1月3日。昨日努力工作,在办公室里尽心尽职,虽然日前曾有过那番想离去的庸人自扰。不过,我想到了一幅滑稽的素描,于是决定俯首听命。此外,瑟伯又是我在世上最喜欢的人之一,能在他身旁已然不错。我刚步行到街角,买了明天的报纸,看到上面有我写的诗[致一位知性女士,是写给安格尔的爱情诗,刊于F.P.A的指挥塔专栏]
在安格尔女士的提示下,哈泼兄弟出版社的尤金·萨克斯顿对怀特所写的东西产生了兴趣,并答应帮他出版。于是,那年春天,怀特的诗集《冷美人》(TheLadyisCold)问世。秋天,一部对当时色情书籍泛滥予以讽刺的作品《性是必需的吗·》也相继出版。11月3日,怀特在日记中写道:今晚,在佛农山父母家中,我听到他俩谈论我那本关于性的书。父亲说,呃,我不知道你怎么看,不过我为此感到羞愧。这对年轻作家而言,就像当头泼了盆凉水。十天后,他再次让父母感到震惊他和一位有两个孩子的离婚女人结了婚。
凯瑟琳·萨金特·安格尔就是那位新娘,她从波士顿移居到当地,是波士顿高架铁路副总裁查尔斯·S·萨金特先生三个女儿中最小的一个。她五岁时,母亲去世,是萨金特先生未婚的妹妹卡罗琳担起了母亲的职责,这位克鲁利姑妈来到布鲁克林,接手管理这一家子的生活。凯瑟琳从温索小姐的学校转到布莱恩摩尔,并于1914年毕业,一年后就嫁给了克利夫兰的一位律师恩斯特·安格尔。美国加入一战后,安格尔参了军,获得委任,在此整个期间身处海外,把年轻的妻子与幼女南希留在了克利夫兰,婚姻初期就如此局面可不是什么好兆头。凯瑟琳谋到一份工作,继续留在克利夫兰,直到房子冷得没法住了,她才回到布鲁克林父亲身边。安格尔从战场返回后,这对夫妻在克利夫兰生活了不久,就搬家去了纽约,丈夫在一家律师事务所工作。

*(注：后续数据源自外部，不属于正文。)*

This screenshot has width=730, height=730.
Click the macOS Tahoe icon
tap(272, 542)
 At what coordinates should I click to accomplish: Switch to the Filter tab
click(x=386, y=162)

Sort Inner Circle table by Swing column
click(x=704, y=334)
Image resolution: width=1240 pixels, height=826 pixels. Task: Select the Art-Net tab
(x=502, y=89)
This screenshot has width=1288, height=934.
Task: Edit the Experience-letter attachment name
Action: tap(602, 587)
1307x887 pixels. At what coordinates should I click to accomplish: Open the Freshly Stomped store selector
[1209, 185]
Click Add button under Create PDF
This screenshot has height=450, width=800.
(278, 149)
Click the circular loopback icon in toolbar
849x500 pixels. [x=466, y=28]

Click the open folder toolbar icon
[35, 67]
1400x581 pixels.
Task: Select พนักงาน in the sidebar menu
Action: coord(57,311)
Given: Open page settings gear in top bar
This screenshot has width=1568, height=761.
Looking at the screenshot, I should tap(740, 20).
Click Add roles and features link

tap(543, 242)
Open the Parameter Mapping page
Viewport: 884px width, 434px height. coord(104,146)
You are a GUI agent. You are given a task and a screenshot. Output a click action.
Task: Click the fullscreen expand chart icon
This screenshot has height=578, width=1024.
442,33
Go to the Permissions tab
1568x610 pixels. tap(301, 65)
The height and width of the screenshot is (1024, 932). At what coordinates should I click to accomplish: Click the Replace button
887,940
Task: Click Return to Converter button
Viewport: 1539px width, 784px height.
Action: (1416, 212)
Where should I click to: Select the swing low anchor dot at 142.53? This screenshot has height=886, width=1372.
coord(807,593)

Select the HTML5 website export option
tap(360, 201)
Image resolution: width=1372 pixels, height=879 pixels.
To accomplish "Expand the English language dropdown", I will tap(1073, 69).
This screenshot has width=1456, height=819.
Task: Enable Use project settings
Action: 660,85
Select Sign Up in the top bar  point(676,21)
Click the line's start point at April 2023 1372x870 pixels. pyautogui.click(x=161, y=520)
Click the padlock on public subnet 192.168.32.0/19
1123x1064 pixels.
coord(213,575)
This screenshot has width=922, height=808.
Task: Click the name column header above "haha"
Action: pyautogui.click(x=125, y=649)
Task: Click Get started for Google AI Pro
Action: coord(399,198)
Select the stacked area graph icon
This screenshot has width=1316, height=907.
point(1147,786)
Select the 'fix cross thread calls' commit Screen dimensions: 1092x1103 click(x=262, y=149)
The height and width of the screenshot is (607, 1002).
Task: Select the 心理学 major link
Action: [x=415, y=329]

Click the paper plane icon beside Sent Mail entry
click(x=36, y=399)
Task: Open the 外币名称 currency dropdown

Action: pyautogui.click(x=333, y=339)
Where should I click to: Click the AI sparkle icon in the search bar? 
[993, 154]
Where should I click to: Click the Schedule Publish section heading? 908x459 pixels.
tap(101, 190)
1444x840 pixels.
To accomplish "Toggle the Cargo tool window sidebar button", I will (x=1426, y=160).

1925年8月,安格尔夫人成了《纽约客》的一员,这时,她意识到自己的婚姻亮起了红灯。她担任编辑工作一方面是为了摆脱家庭的困扰,一方面是想发展一些技能,以备将来可能到来的独立生活之需。当时他们已有两个孩子,罗杰于1920年出生。1929年冬天,当杂志庆祝四岁生日时,她搬离东区的家,在第八街东16号租了一套公寓;夏天到来时,她到雷诺办妥了离婚手续。11月3日,她和E.B.怀特成婚。结婚次日,两人就都回到了书桌边的工作岗位,他们宁愿把蜜月延后到春天,打算届时去百慕大群岛。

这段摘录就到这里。